Concerns about a fan-unfriendly slow pace led to discussion of adding a shot clock to NBA games, adding possessions and excitement. Ferris and Danny Biasone — owner of the Syracuse Nationals, where Ferris was general manager — are often given credit for the selection of 24 seconds, though there is evidence Ferris may deserve the lion's share.

Ferris became the first general manager in basketball to organize celebrity halftime shows and brought acts like Bob Hope, Dean Martin, Jerry Lewis, Sarah Vaugh, Duke Ellington, and others to perform in Syracuse. Many of them provided halftime entertainment for the Syracuse Nationals home games. Ferris was successful boosting attendance and expanded the possibilities of the types of entertainment one could enjoy at a basketball game. "Get an attractive 'package', and put it within reach of the greatest possible number of customers. Satisfy the fans, and you have a steady, and increasing, following. That's what pro basketball is doing."

==Later career==

Ferris left sports in 1955 and entered the real estate business.

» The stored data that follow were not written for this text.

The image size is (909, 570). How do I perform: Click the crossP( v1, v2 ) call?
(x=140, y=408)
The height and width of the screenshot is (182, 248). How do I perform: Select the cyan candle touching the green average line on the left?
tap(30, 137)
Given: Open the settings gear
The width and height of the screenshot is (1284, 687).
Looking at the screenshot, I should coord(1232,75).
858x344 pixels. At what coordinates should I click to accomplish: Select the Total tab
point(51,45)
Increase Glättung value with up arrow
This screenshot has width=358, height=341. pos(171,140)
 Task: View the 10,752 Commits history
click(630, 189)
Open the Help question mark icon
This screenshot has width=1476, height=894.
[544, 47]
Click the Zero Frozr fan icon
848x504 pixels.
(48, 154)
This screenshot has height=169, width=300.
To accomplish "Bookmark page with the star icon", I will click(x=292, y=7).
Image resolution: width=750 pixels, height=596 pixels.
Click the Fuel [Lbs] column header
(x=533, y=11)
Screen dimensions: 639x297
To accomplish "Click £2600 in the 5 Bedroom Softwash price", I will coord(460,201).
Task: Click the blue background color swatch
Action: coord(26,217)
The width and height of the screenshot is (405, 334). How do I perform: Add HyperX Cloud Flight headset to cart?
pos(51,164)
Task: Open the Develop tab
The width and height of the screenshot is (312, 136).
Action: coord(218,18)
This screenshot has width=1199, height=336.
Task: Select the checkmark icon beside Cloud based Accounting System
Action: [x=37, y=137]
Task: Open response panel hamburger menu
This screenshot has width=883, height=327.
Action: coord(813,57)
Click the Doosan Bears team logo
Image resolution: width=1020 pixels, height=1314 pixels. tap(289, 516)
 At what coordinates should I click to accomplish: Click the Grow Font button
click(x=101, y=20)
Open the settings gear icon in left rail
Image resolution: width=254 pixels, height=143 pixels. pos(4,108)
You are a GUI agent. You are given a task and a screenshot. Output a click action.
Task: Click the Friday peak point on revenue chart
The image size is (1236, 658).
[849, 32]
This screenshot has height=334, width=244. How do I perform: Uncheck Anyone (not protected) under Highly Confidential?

He died in 1993, at age 76 of Huntington's disease.

==Halls of Fame==

Ferris has been nominated nine times to the Naismith Basketball Hall of Fame — in 2016, 2017, 2018, 2019, 2020, 2021, 2022, 2023 & 2024 by the Veterans Committee, but he has not yet been inducted.

Some have attributed the omission to the NBA considering itself a continuation of the BAA, not the NBL. The NBA uses the BAA's date of founding, June 6, 1946, as its own birthday, despite the NBL being founded in 1937 and the merger occurring in 1949. "It's sad and it's comical," Bill Himmelman, the NBA's former official historian, said of Ferris not being in the sport's main hall of fame.

Ferris is a member of three regional sports halls of fame: the Greater Syracuse Sports Hall of Fame, Chemung County Sports Hall of Fame, and the Illinois Basketball Coaches Association Hall of Fame.

In 2017, the Greater Syracuse Sports Hall of Fame produced an induction video detailing Ferris' career highlights.